Myrna Pagán, from Viequenses Lives Matter on the island of Vieques, part of the Puerto Rican archipelago, noted, “We are celebrating the 20th year free of U.S. Navy bombing and military experimentation with depleted uranium, agent orange and napalm.”
After decades of protests by residents, fishermen and people across Puerto Rico, the U.S. Navy was finally forced to stop using Vieques as a bombing test range in 2003. But, Pagán noted, the U.S. government has still not cleaned up the site.
Not everyone testifying at the hearing backed the struggles of workers and farmers in Puerto Rico and the fight to end U.S. imperialism’s superexploitation of its colony.
Statehood vs. independence
More than a dozen participants, including members of the colonial government of Gov. Pedro Pierluisi and his New Progressive Party, spoke, claiming that the biggest problem is that residents of Puerto Rico are U.S. citizens “but aren’t allowed to vote for the commander in chief” — the president of the United States.
While admitting that Puerto Rico is a colony, they say the solution is for it to become the 51st U.S. state. José Enrique Meléndez, a PNP legislator in Puerto Rico, claimed independentistas are a tiny minority in Puerto Rico. Independence is being promoted by Cuba — the main author of the resolution before the Decolonization Committee that calls for self-determination for Puerto Rico — because it “is hostile to the United States” and wants to “weaken U.S. influence in the Caribbean and Latin America” and promote terrorists, he claimed.
Yuri Gala, the Cuban representative at the hearing, interrupted Meléndez. “Cuba is not hostile to the United States,” he said. “It’s the United States that is hostile to Cuba.”
For partisan reasons, Democrats in the U.S. back statehood for Puerto Rico, as well as for Washington, D.C., in hopes of winning a permanent majority in the Senate.
Some statehood proponents argued that the Puerto Rican people have voted in “democratic” referendums overwhelmingly in support of their stance.
Gabriela Malespín from New York Boricua Resistance answered this twisting of the truth. She noted that in 2017, most Puerto Ricans boycotted the nonbinding referendum on status, with only 23% of eligible voters participating. In 2020, only 55% of eligible voters participated.

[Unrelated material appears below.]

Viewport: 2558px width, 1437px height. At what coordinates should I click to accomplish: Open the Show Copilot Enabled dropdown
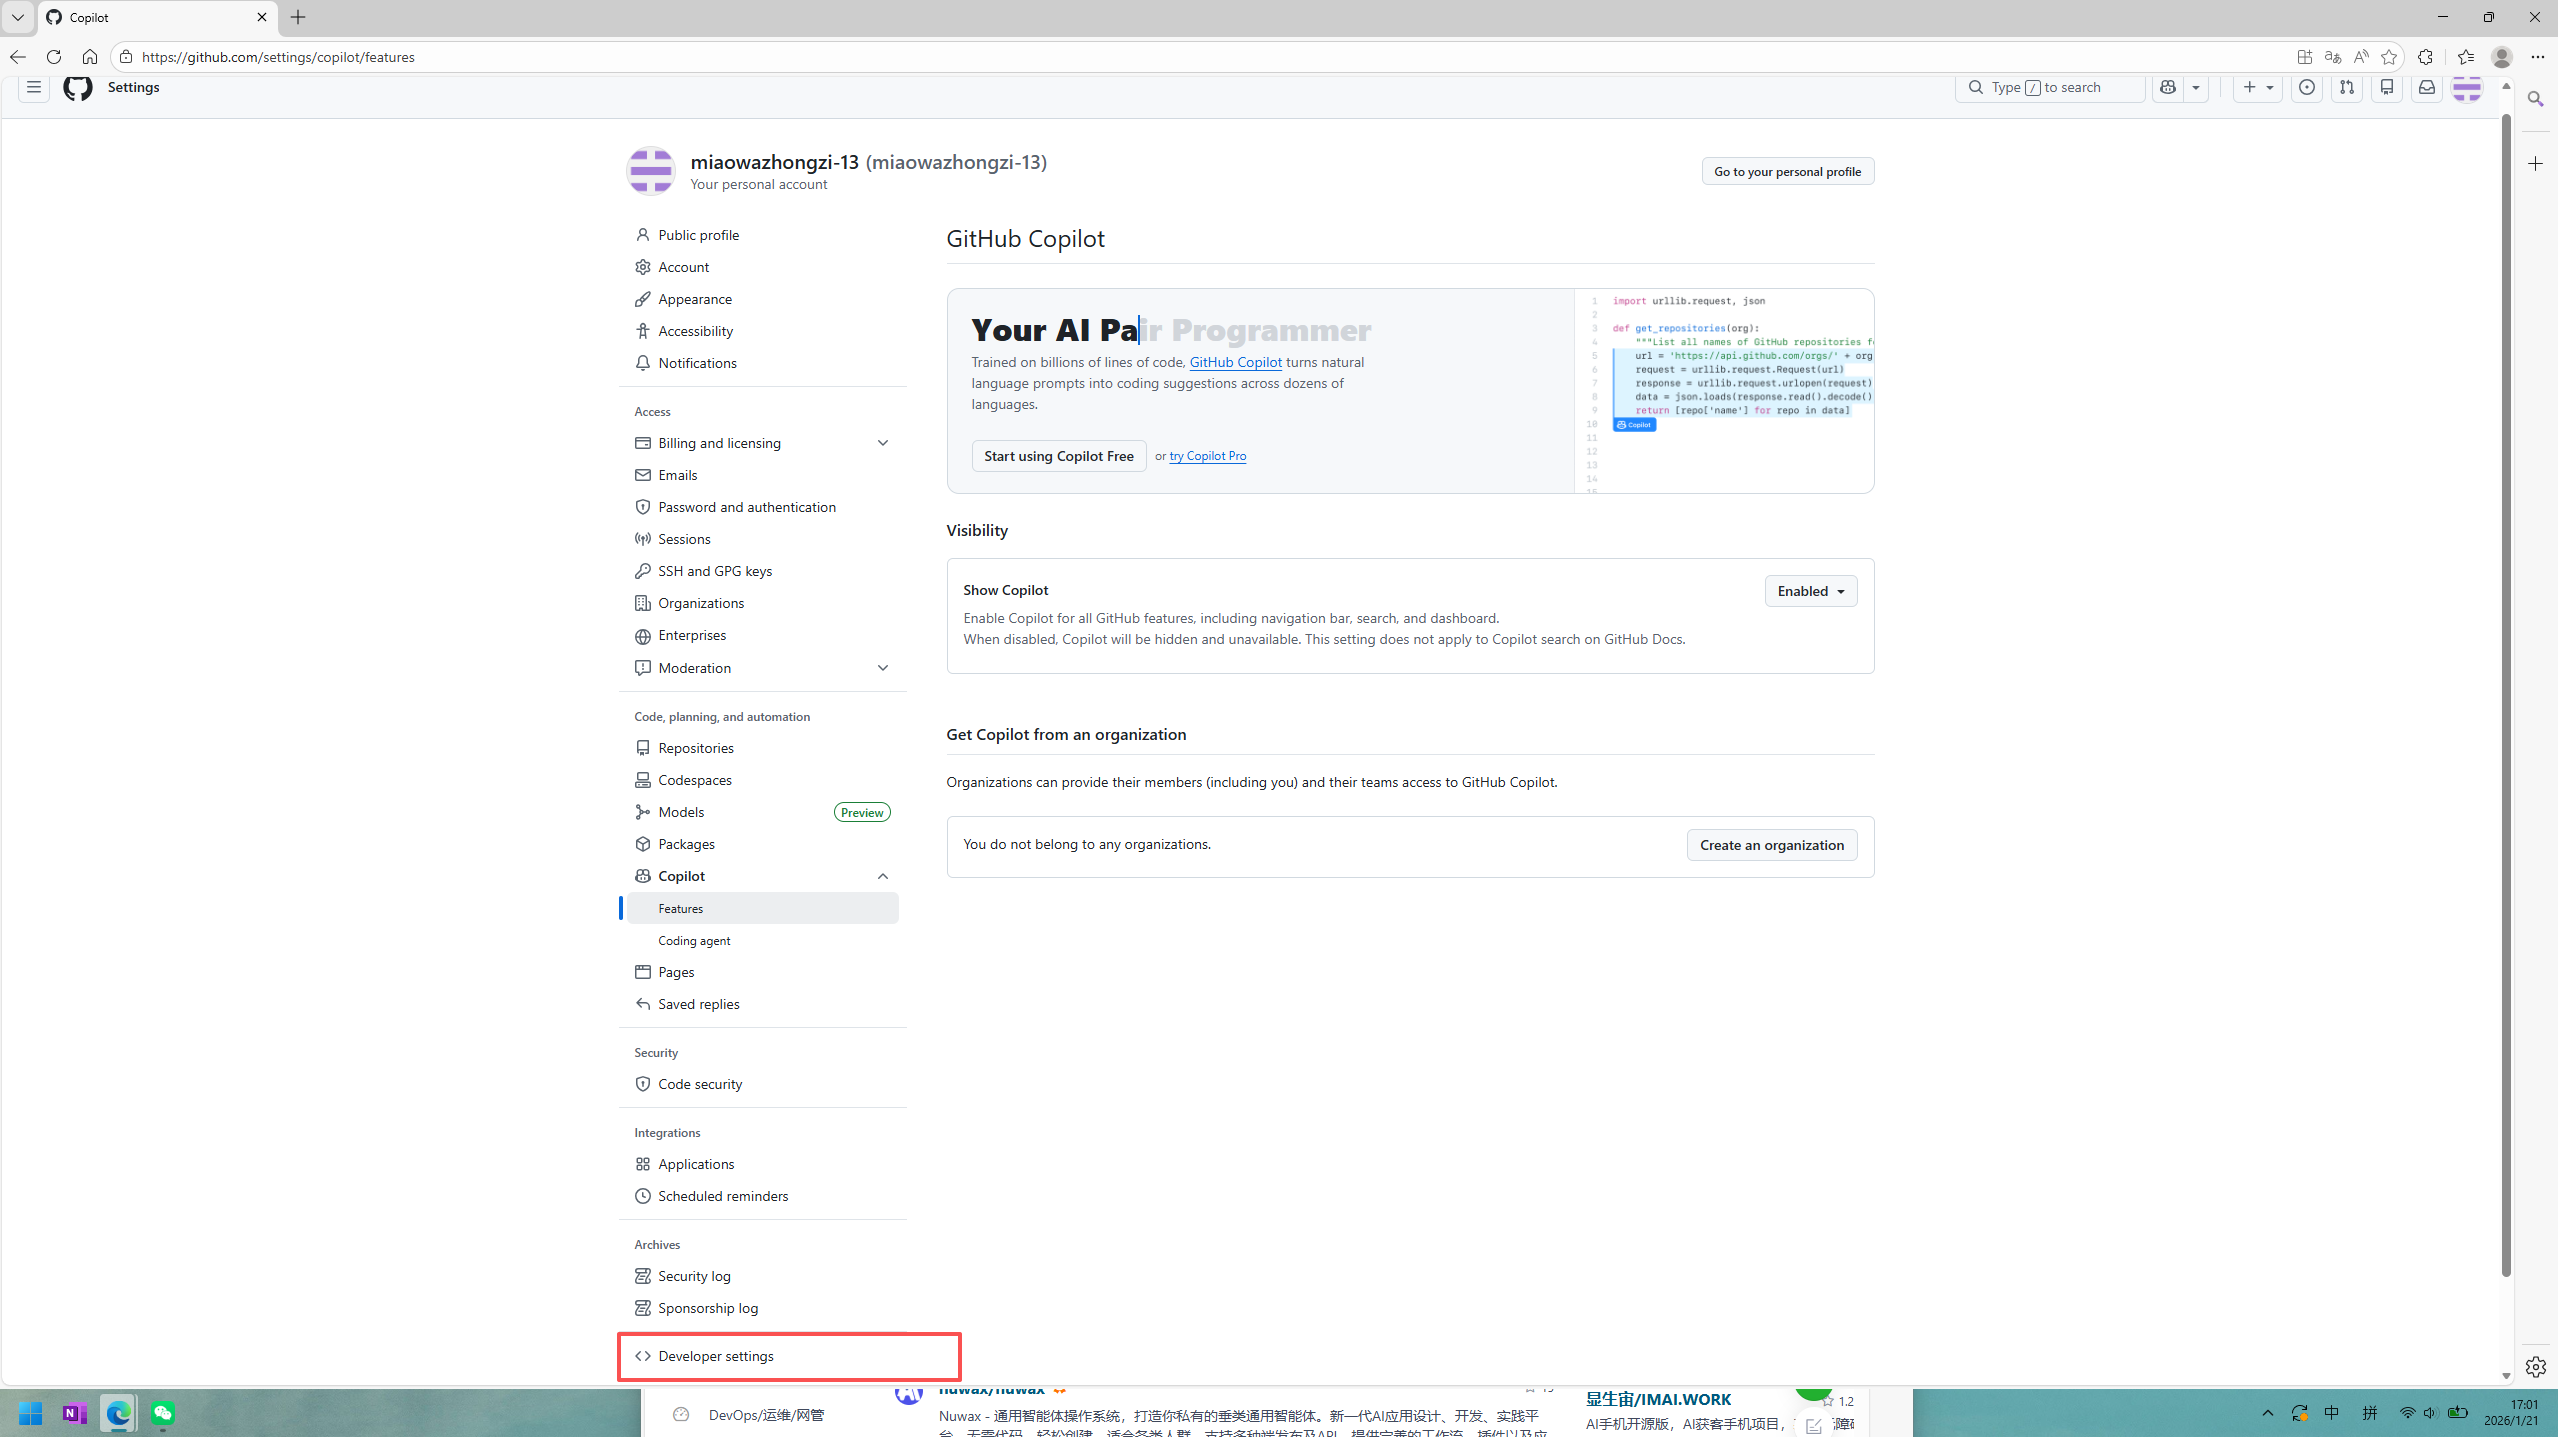[x=1810, y=591]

The official results of 52% for statehood “is far from a majority” of the eligible voters, she noted.
“True decolonization can only occur from the people of Puerto Rico,” Malespín said. “It requires that we abolish the fiscal control board and cancel the debt in its entirety.”
“Workers — in Puerto Rico, the U.S., and worldwide — have common interests and a common struggle,” said Rachele Fruit, speaking for the Socialist Workers Party. “Cuba’s revolutionary example shows the road to genuine freedom and independence for Puerto Rico, which will never be granted — it must be taken.”
At the conclusion of the hearing the Committee on Decolonization approved the resolution calling on the U.S. government “to allow the Puerto Rican people to fully exercise their inalienable right to self determination and independence.”